DIRECTIONS |
The job is to find each line in the entries holding the string "computer" and copy that line.

╭─ INPUT DATA

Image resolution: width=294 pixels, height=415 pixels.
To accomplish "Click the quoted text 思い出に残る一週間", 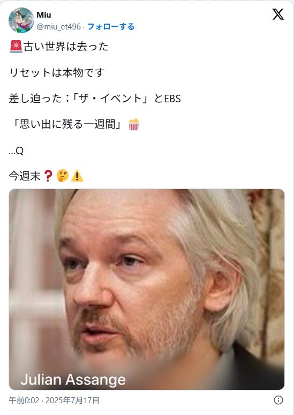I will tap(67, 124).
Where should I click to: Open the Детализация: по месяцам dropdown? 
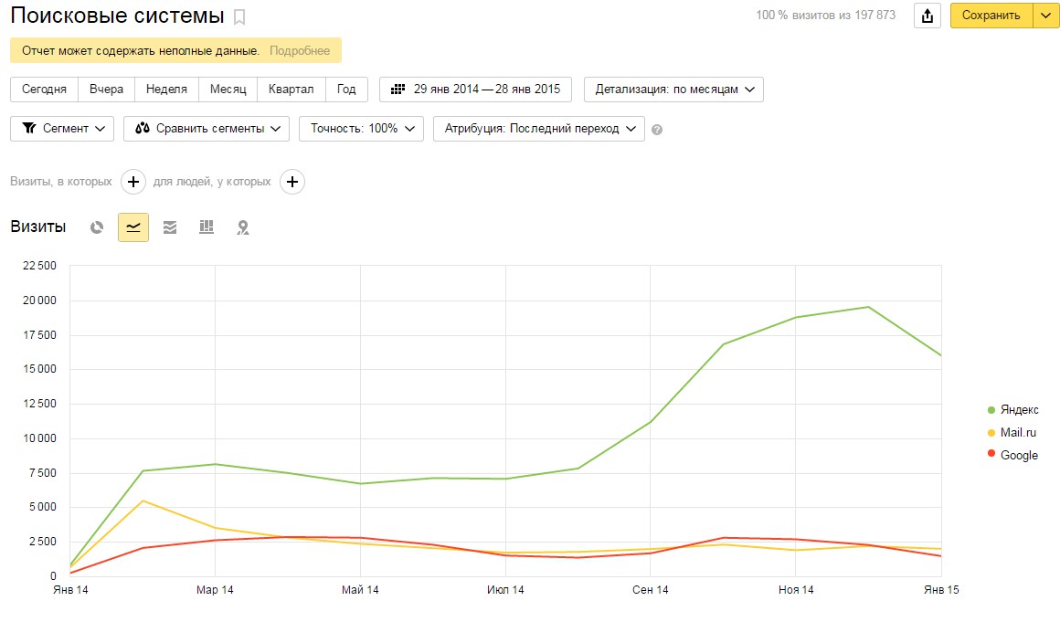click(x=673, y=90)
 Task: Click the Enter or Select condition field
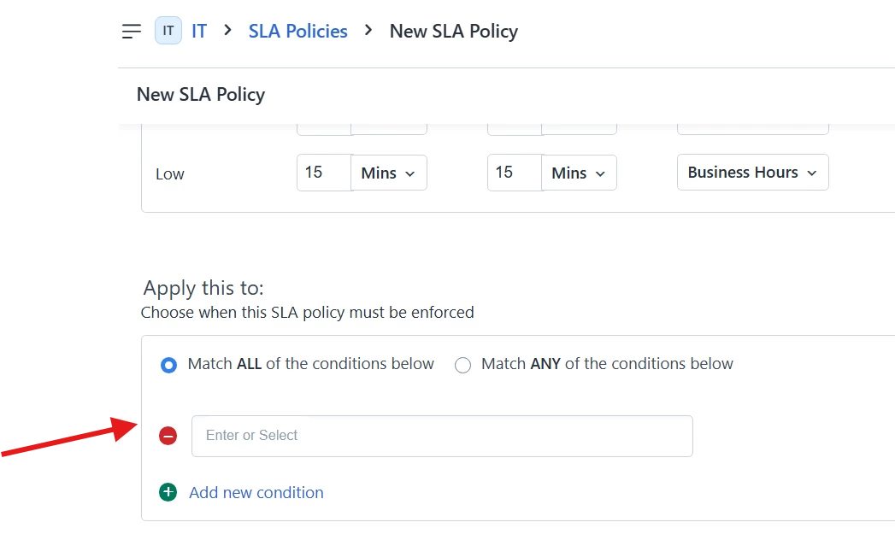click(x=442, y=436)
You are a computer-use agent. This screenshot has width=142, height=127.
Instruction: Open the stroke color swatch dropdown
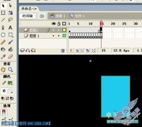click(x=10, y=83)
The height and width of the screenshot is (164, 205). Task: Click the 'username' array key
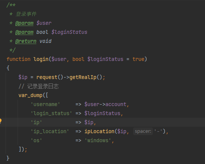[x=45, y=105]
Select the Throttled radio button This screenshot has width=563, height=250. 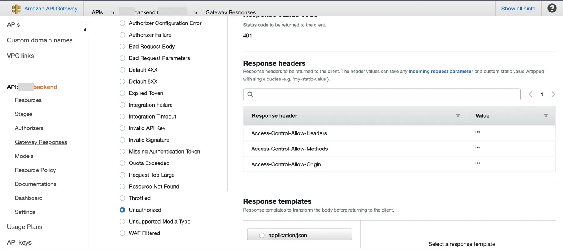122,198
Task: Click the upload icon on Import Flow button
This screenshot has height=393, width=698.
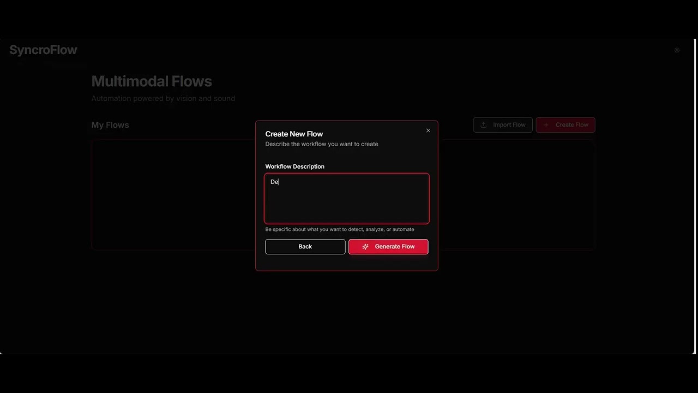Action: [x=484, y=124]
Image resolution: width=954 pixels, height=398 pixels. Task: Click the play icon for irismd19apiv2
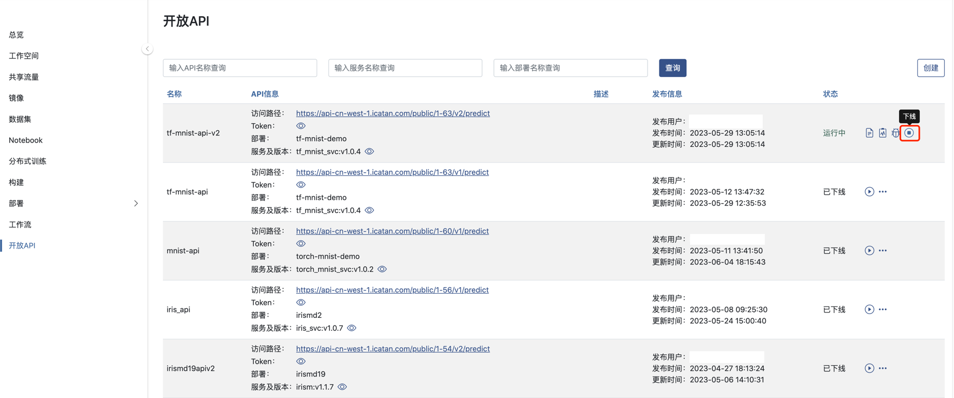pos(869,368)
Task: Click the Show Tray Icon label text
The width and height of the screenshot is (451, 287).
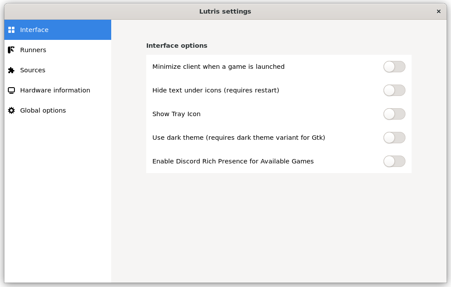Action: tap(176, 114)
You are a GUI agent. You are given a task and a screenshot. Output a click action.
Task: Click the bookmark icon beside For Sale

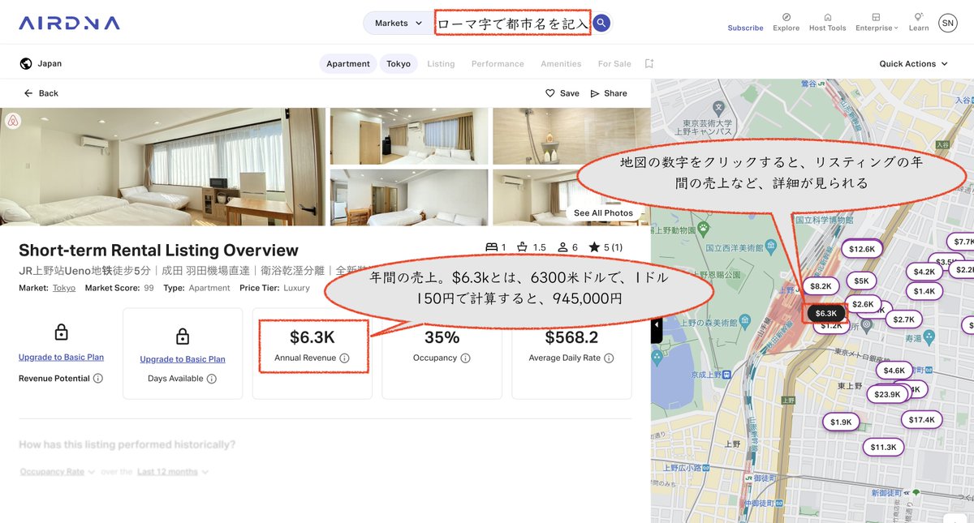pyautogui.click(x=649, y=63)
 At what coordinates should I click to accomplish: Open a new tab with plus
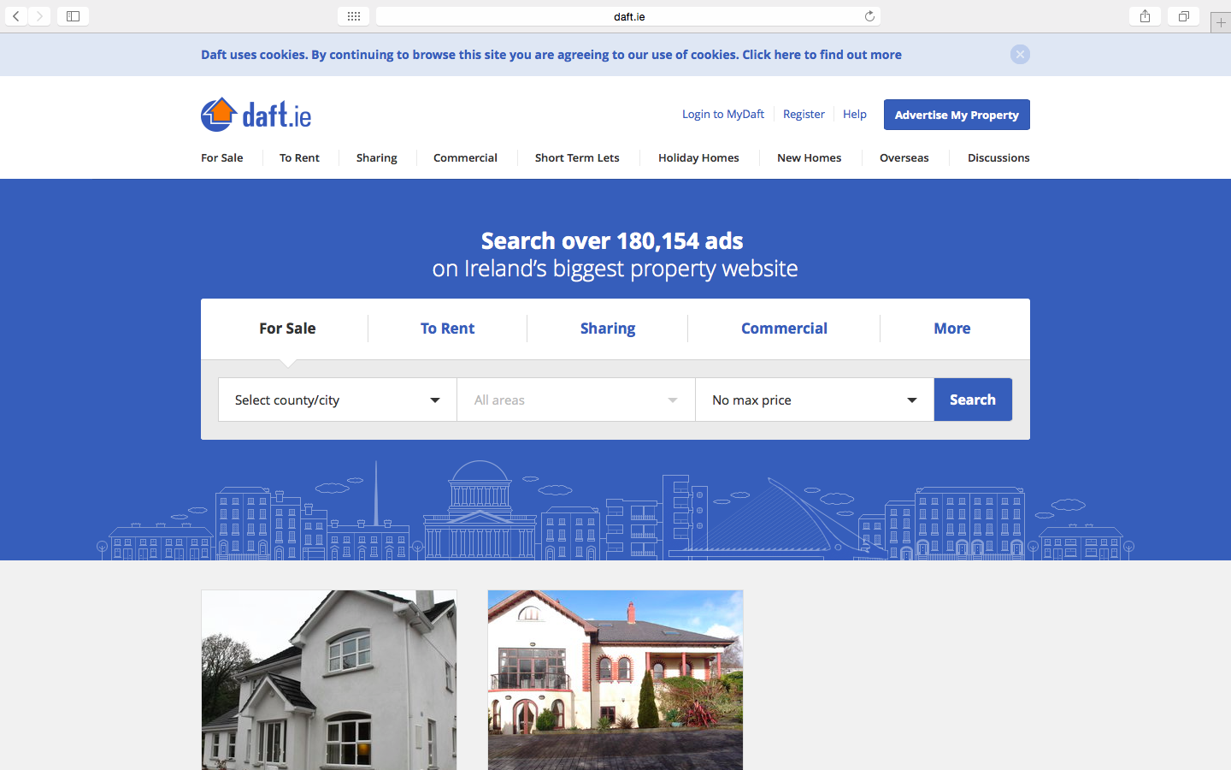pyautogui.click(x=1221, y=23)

╰─
╭─ INPUT DATA

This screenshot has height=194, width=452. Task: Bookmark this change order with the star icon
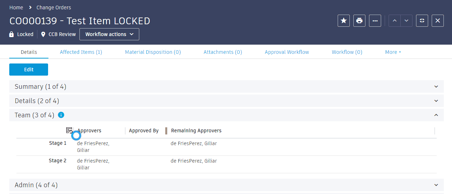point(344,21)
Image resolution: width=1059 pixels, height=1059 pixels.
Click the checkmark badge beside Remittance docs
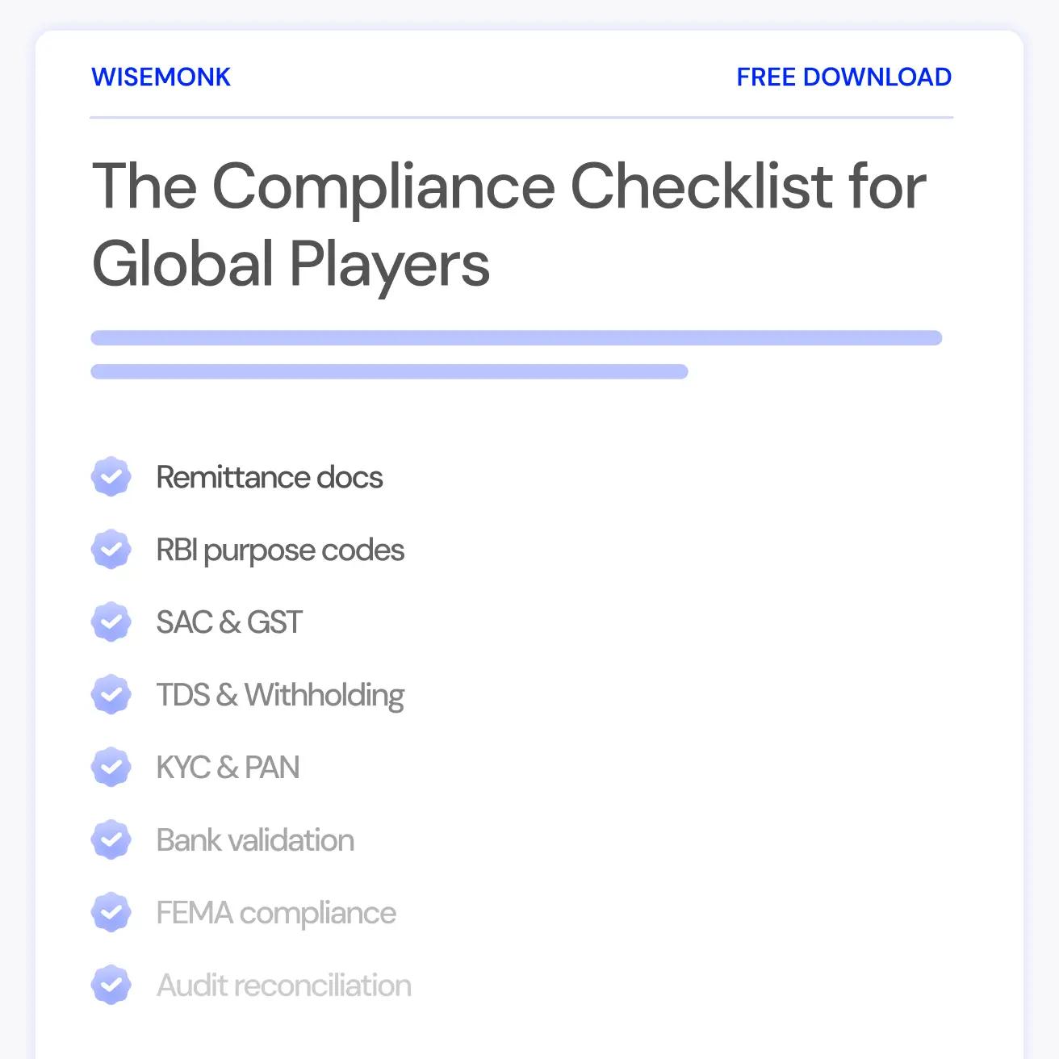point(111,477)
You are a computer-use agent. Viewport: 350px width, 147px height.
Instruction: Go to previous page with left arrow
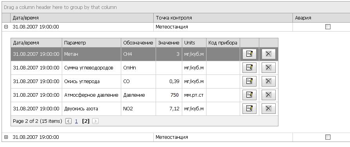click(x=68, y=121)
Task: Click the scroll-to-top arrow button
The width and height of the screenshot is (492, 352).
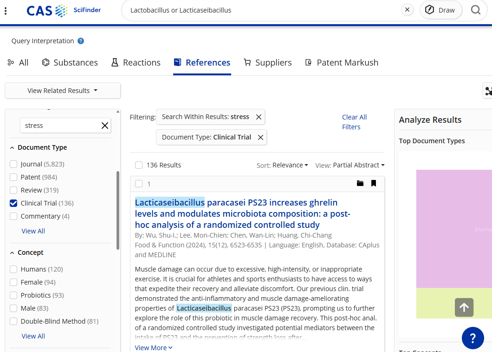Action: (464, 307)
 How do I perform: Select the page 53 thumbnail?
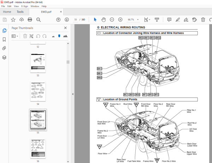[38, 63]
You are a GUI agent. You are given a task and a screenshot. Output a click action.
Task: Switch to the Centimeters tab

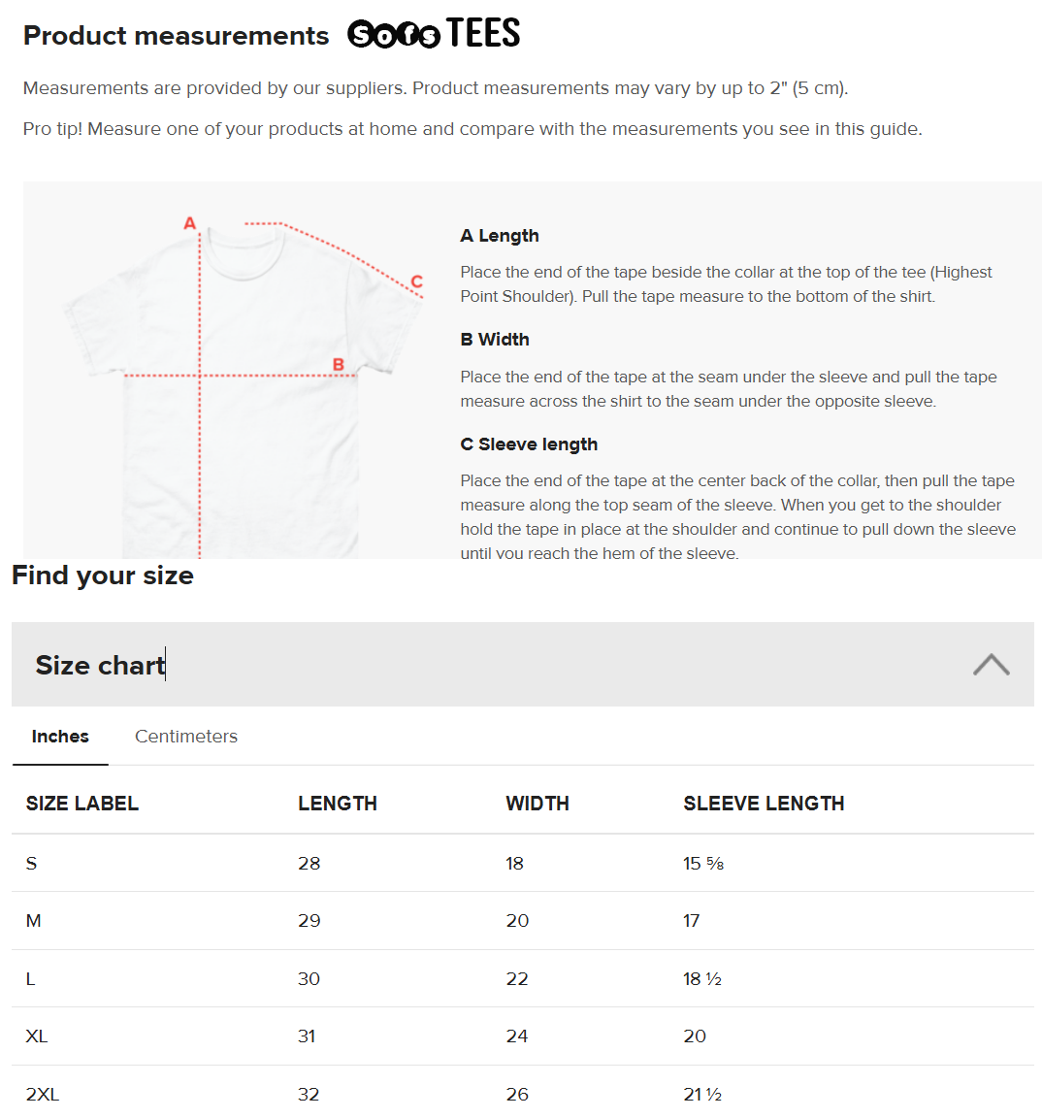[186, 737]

╰─

TASK SOLUTION |
You are a computer-use agent. This screenshot has width=142, height=127.
You are a computer-use agent. Viewport: 350px width, 147px height.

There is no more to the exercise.